Jakarta — Indeks Harga Saham Gabungan (IHSG) melemah tajam pada perdagangan sesi I, Senin (9/3/2026). IHSG sempat menyentuh level terendah dengan penurunan 5,2% ke posisi 7.156, sebelum memangkas koreksi dan menutup sesi I turun 3,49% atau 264 poin ke level 7.321,07.
Tekanan jual terlihat merata di pasar. Data perdagangan menunjukkan 717 saham turun, 63 saham naik, dan 36 saham stagnan. Nilai transaksi mencapai Rp13,94 triliun, dengan volume 31,15 miliar saham yang diperdagangkan melalui 1,61 juta kali transaksi.
Di tengah pelemahan IHSG, investor asing justru membukukan aksi beli bersih (net foreign buy) di seluruh pasar.
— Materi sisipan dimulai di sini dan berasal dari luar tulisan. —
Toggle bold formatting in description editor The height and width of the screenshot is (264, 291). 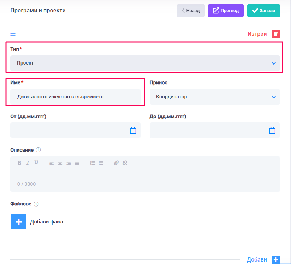pos(19,163)
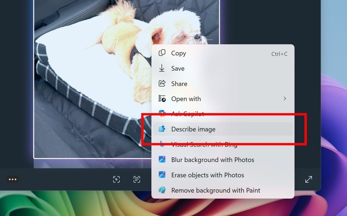Expand the Open with submenu chevron

pos(285,99)
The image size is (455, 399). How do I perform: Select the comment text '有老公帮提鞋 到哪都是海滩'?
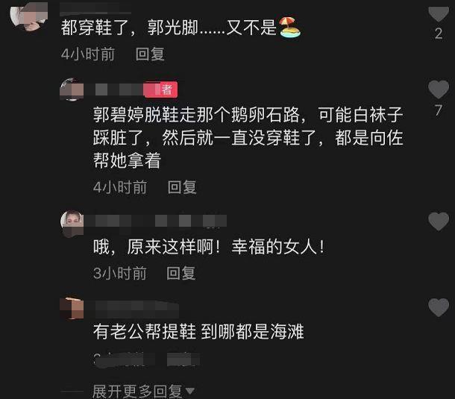(198, 331)
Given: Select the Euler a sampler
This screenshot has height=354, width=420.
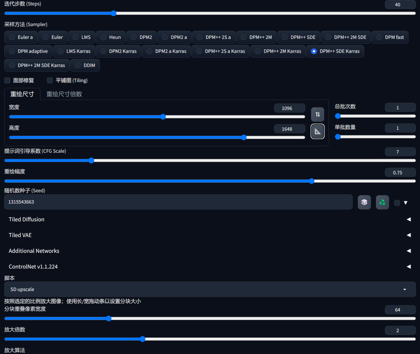Looking at the screenshot, I should 21,37.
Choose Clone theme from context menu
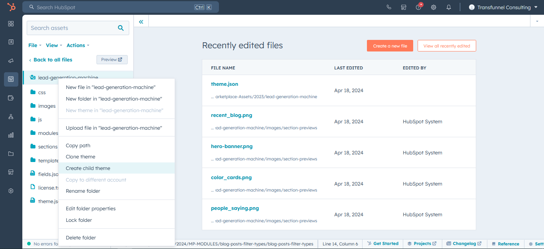Image resolution: width=544 pixels, height=249 pixels. click(81, 157)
Sepanjang sesi pertama, asing mencatat pembelian Rp4,8 triliun dan penjualan Rp4 triliun, sehingga menghasilkan net foreign buy sebesar Rp835,8 miliar.
Sejumlah saham yang paling banyak dikoleksi investor asing mencakup saham komoditas, di antaranya Merdeka Copper Gold (MDKA), Alamtri Resources Indonesia (ADRO), Barito Pacific (BRPT), Indo Tambangraya Megah (ITMG), dan Bumi Resources Minerals (BRMS).
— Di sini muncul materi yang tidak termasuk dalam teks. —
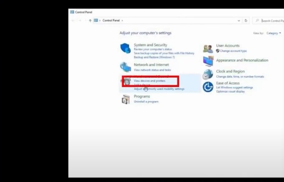Click the Clock and Region icon
This screenshot has width=284, height=182.
click(x=208, y=74)
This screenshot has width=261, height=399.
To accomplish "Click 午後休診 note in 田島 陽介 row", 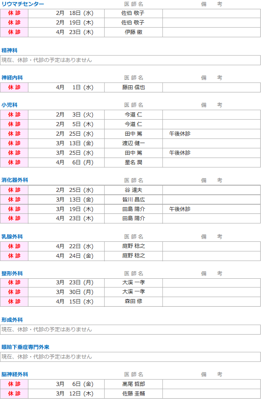I will point(180,209).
Sementara itu, aksi jual asing terbesar tercatat terjadi pada saham perbankan serta beberapa saham berkapitalisasi besar.
Dari sisi sektoral, seluruh sektor berada di zona merah dengan koreksi terdalam terjadi pada sektor industri dan konsumer non-primer. Saham-saham berkapitalisasi besar juga menjadi pemberat utama IHSG pada sesi pertama, antara lain BBCA, BYAN, TLKM, BMRI, dan BREN.
Pelemahan IHSG terjadi di tengah sentimen global yang masih bergejolak, termasuk lonjakan harga minyak dunia dan meningkatnya ketegangan geopolitik yang memicu aksi risk-off di pasar keuangan.